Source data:
»»

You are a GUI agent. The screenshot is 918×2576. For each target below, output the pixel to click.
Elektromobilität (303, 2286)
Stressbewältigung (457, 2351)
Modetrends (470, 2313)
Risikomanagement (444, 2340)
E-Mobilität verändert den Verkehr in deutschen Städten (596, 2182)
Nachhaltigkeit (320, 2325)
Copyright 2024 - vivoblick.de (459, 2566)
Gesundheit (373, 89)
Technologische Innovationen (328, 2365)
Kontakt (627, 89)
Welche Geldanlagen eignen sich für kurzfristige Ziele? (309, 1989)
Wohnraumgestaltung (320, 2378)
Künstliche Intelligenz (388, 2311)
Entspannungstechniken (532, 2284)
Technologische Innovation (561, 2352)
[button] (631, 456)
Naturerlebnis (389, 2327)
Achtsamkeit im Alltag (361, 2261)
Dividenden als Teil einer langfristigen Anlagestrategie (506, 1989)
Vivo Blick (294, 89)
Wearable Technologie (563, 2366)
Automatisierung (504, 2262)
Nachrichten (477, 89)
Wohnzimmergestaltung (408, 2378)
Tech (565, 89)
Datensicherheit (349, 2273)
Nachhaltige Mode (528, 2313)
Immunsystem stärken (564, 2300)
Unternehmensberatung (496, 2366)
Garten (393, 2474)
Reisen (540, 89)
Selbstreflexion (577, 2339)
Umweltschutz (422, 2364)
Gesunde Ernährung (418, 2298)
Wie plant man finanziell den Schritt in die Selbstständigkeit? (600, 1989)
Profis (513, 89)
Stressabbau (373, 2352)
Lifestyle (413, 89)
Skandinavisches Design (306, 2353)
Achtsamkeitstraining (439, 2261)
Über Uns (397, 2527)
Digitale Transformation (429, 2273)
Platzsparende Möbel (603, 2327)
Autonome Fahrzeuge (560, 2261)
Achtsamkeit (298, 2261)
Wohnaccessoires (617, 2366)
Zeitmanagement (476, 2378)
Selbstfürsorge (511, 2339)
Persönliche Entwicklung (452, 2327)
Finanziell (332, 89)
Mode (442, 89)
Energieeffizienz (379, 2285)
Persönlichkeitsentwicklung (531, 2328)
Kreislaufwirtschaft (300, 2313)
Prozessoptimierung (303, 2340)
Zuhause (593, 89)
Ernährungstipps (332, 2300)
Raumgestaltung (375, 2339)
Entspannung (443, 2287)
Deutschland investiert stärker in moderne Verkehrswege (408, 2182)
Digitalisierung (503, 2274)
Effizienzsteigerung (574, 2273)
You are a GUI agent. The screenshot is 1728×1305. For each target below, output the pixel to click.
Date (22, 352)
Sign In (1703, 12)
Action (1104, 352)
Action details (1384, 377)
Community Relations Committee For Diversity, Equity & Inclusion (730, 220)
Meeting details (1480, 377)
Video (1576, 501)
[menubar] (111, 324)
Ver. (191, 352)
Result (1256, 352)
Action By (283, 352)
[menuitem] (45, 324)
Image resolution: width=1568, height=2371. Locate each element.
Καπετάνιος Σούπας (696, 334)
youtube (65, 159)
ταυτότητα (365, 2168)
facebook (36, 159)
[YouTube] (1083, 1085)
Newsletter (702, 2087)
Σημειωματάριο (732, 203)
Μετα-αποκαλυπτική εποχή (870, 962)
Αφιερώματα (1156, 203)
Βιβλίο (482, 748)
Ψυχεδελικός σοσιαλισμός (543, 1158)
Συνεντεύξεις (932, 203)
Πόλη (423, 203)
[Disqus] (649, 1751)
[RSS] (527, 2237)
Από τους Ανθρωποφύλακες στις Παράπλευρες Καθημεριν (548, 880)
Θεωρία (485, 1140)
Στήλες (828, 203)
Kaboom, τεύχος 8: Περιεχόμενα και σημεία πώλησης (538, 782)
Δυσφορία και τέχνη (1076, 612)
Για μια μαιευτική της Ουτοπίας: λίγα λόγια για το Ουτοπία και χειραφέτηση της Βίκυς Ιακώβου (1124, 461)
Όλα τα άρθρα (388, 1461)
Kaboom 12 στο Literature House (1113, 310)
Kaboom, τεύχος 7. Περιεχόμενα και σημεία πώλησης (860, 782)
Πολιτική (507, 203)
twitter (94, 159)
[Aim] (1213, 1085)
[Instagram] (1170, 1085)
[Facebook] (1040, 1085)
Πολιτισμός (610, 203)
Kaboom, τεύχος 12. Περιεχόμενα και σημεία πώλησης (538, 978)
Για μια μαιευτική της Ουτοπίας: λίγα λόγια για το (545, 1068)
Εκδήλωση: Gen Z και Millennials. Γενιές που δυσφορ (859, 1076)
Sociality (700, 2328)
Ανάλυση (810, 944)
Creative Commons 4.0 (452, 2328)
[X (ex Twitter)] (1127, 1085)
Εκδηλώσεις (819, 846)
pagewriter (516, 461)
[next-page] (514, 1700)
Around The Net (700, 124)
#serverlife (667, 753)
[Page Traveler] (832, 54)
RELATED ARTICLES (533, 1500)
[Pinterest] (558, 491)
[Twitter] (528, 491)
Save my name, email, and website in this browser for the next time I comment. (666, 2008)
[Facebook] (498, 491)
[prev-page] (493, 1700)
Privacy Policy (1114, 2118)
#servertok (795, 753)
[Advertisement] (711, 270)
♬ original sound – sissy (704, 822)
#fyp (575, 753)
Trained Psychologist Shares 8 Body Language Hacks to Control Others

««

_WHAT YOU SHOULD DO_: The records above are to be given again in full, word for word.

_COMPLETED EXERCISE_:
You are a GUI agent. The screenshot is 918×2576. For each target below, output the pixel to click.
Elektromobilität (303, 2286)
Stressbewältigung (457, 2351)
Modetrends (470, 2313)
Risikomanagement (444, 2340)
E-Mobilität verändert den Verkehr in deutschen Städten (596, 2182)
Nachhaltigkeit (320, 2325)
Copyright 2024 - vivoblick.de (459, 2566)
Gesundheit (373, 89)
Technologische Innovationen (328, 2365)
Kontakt (627, 89)
Welche Geldanlagen eignen sich für kurzfristige Ziele? (309, 1989)
Wohnraumgestaltung (320, 2378)
Künstliche Intelligenz (388, 2311)
Entspannungstechniken (532, 2284)
Technologische Innovation (561, 2352)
[button] (631, 456)
Naturerlebnis (389, 2327)
Achtsamkeit im Alltag (361, 2261)
Dividenden als Teil einer langfristigen Anlagestrategie (506, 1989)
Vivo Blick (294, 89)
Wearable Technologie (563, 2366)
Automatisierung (504, 2262)
Nachrichten (477, 89)
Wohnzimmergestaltung (408, 2378)
Tech (565, 89)
Datensicherheit (349, 2273)
Nachhaltige Mode (528, 2313)
Immunsystem stärken (564, 2300)
Unternehmensberatung (496, 2366)
Garten (393, 2474)
Reisen (540, 89)
Selbstreflexion (577, 2339)
Umweltschutz (422, 2364)
Gesunde Ernährung (418, 2298)
Wie plant man finanziell den Schritt in die Selbstständigkeit? (600, 1989)
Profis (513, 89)
Stressabbau (373, 2352)
Lifestyle (413, 89)
Skandinavisches Design (306, 2353)
Achtsamkeitstraining (439, 2261)
Über Uns (397, 2527)
Digitale Transformation (429, 2273)
Platzsparende Möbel (603, 2327)
Autonome Fahrzeuge (560, 2261)
Achtsamkeit (298, 2261)
Wohnaccessoires (617, 2366)
Zeitmanagement (476, 2378)
Selbstfürsorge (511, 2339)
Persönliche Entwicklung (452, 2327)
Finanziell (332, 89)
Mode (442, 89)
Energieeffizienz (379, 2285)
Persönlichkeitsentwicklung (531, 2328)
Kreislaufwirtschaft (300, 2313)
Prozessoptimierung (303, 2340)
Zuhause (593, 89)
Ernährungstipps (332, 2300)
Raumgestaltung (375, 2339)
Entspannung (443, 2287)
Deutschland investiert stärker in moderne Verkehrswege (408, 2182)
Digitalisierung (503, 2274)
Effizienzsteigerung (574, 2273)
You are a GUI agent. The screenshot is 1728×1305. For each target below, output the pixel to click.
Date (22, 352)
Sign In (1703, 12)
Action (1104, 352)
Action details (1384, 377)
Community Relations Committee For Diversity, Equity & Inclusion (730, 220)
Meeting details (1480, 377)
Video (1576, 501)
[menubar] (111, 324)
Ver. (191, 352)
Result (1256, 352)
Action By (283, 352)
[menuitem] (45, 324)
Image resolution: width=1568, height=2371. Locate each element.
Καπετάνιος Σούπας (696, 334)
youtube (65, 159)
ταυτότητα (365, 2168)
facebook (36, 159)
[YouTube] (1083, 1085)
Newsletter (702, 2087)
Σημειωματάριο (732, 203)
Μετα-αποκαλυπτική εποχή (870, 962)
Αφιερώματα (1156, 203)
Βιβλίο (482, 748)
Ψυχεδελικός σοσιαλισμός (543, 1158)
Συνεντεύξεις (932, 203)
Πόλη (423, 203)
[Disqus] (649, 1751)
[RSS] (527, 2237)
Από τους Ανθρωποφύλακες στις Παράπλευρες Καθημεριν (548, 880)
Θεωρία (485, 1140)
Στήλες (828, 203)
Kaboom, τεύχος 8: Περιεχόμενα και σημεία πώλησης (538, 782)
Δυσφορία και τέχνη (1076, 612)
Για μια μαιευτική της Ουτοπίας: λίγα λόγια για το Ουτοπία και χειραφέτηση της Βίκυς Ιακώβου (1124, 461)
Όλα τα άρθρα (388, 1461)
Kaboom 12 στο Literature House (1113, 310)
Kaboom, τεύχος 7. Περιεχόμενα και σημεία πώλησης (860, 782)
Πολιτική (507, 203)
twitter (94, 159)
[Aim] (1213, 1085)
[Instagram] (1170, 1085)
[Facebook] (1040, 1085)
Πολιτισμός (610, 203)
Kaboom, τεύχος 12. Περιεχόμενα και σημεία πώλησης (538, 978)
Για μια μαιευτική της Ουτοπίας: λίγα λόγια για το (545, 1068)
Εκδήλωση: Gen Z και Millennials. Γενιές που δυσφορ (859, 1076)
Sociality (700, 2328)
Ανάλυση (810, 944)
Creative Commons 4.0 (452, 2328)
[X (ex Twitter)] (1127, 1085)
Εκδηλώσεις (819, 846)
pagewriter (516, 461)
[next-page] (514, 1700)
Around The Net (700, 124)
#serverlife (667, 753)
[Page Traveler] (832, 54)
RELATED ARTICLES (533, 1500)
[Pinterest] (558, 491)
[Twitter] (528, 491)
Save my name, email, and website in this browser for the next time I comment. (666, 2008)
[Facebook] (498, 491)
[prev-page] (493, 1700)
Privacy Policy (1114, 2118)
#servertok (795, 753)
[Advertisement] (711, 270)
♬ original sound – sissy (704, 822)
#fyp (575, 753)
Trained Psychologist Shares 8 Body Language Hacks to Control Others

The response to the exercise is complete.